Thanks to those who helped ... and look what happened!

Yesterday at about 3.30pm AET I started writing this post about how big business had hardly felt the carbon price and how there are many opportunities to grow the economy by keeping it. It took about 45 minutes to finish and publish. But then I decided to push it hard on social media because it's something that I am passionate about. This involved Twitter as well as Facebook. Many people helped. The response showed that many, like me, are tired of seeing stories in the MSM about the ALP's leadership while the polls show that Tony Abbott is getting off scott-free, and with his policies uncontested. We've got his Plan to look at now, so, I thought, why not look at it? Big thanks to those who retweeted that top link. The story has had almost 600 pageviews as of this morning (about 12 hours after it first went up), but remember the matter of scale. That sounds like a lot but the top-ranking story on the Sydney Morning Herald website has over 74,000 pageviews!

It's germane to mention the Herald here because after that massive effort last night with that blogpost, finally we see a story about the carbon price on their website. I don't think it's a coincidence. MSM editors see what's trending in cyberspace and pitch stories accordingly. So here's a business journalist with the paper telling us that Australians don't understand the repercussions of the carbon price, using a study from a local company. Most people have it wrong, the study says. The costs are lower than what they think. Many people even think it has affected the price of petrol - and it was set up to specifically exclude petrol. He then blames the ALP for not "selling" it properly. What has really happened is that the inexhaustible force of the public's curiosity about the parliamentary leadership has sucked leaks from politicians into the mobile phones of journalists, who have pumped out the spill stories as fast as they can to satisfy the craving. This stream of stories blocks the making of stories on other topics, such as the carbon price. (And remember, SMH editors will be watching Peter Martin's story to see how it fares in the popularity stakes; how it goes, so will go the future stories. The agenda. Want more stories like this?

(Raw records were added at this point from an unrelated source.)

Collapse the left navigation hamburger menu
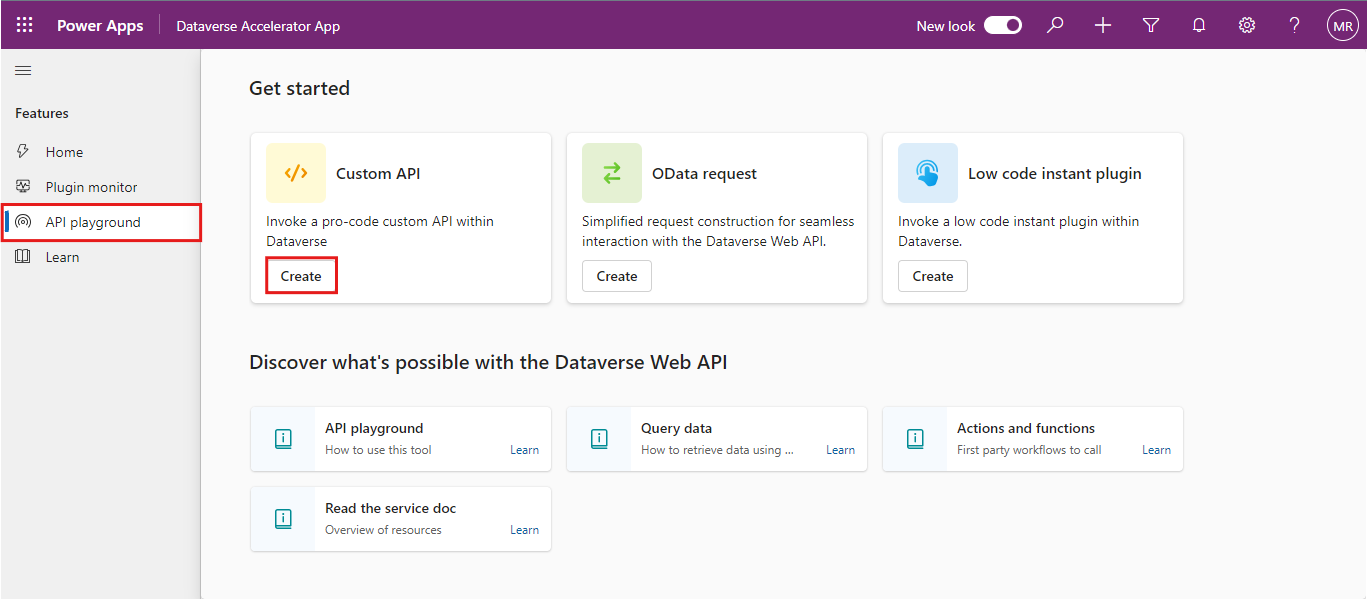The width and height of the screenshot is (1367, 599). point(23,70)
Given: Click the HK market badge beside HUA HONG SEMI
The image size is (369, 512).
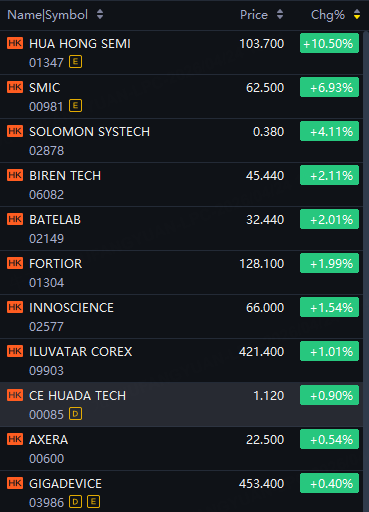Looking at the screenshot, I should pos(15,43).
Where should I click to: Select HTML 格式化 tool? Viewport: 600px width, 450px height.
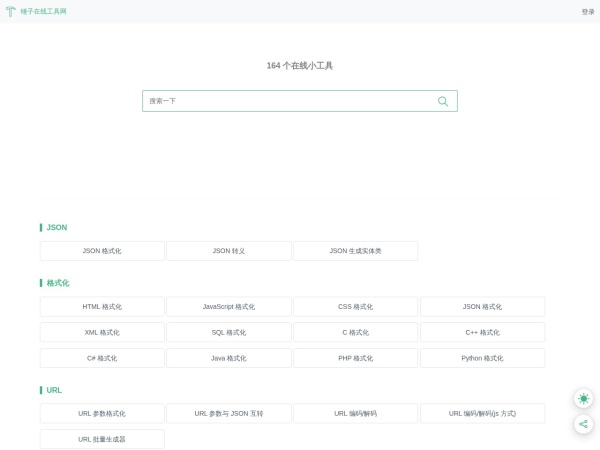(102, 307)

Then clickety click!)

So take a bow, Twittersphere. Take a bow, Facebookers. And thanks especially to the Facebook friend who put the story up on Reddit; that made a big difference. You have all made a difference because without your involvement Peter Martin's story wouldn't be on the SMH website this morning, I'm convinced of it. This is grassroots media in its purest form: people turn their passion into change. Let's make Tony Abbott accountable for the misinformation he's peddling about the carbon price in his Plan. It was 45 minutes of writing and hours and hours of promotion on social media that have started to do that.

As for why it only took 45 minutes to write the blogpost it helps to remember that I worked as a freelance journalist for three-and-a-half years with my major focus on innovation. Innovation in public policy and innovation in technology. So this kind of material is implanted deeply in my brain. I first wrote about rising gas prices here in the middle of last year on the back of a couple of months' research into the subject. That research was sparked by a magazine commission that threw off a second story that another magazine agreed to take. All-up it was 2.5 months of work on two stories. The second story, for The Global Mail, fell a bit flat because it was long and heavily-researched and took the long view. It wasn't something that had hit the headlines in the Age or the Australian yet; though it will do so. But the thing to remember in all this writing and publishing, including your publishing links on social media, is that it's the public that drives the agenda to a large degree. Ask Ben Herscovitch from the CIS, a think tank. In this ABC video, which runs for about seven minutes, he mentions opinion polling, which he describes as a kind of periodic election that serves to deeply influence public policy and the political agenda. Do you think the government and the media are powerful? That's wrong - it's you, the reader of this blogpost, who has the power to heavily influence the way the public debate goes, and therefore to determine how the issues fall in the public sphere. That's an awesome power.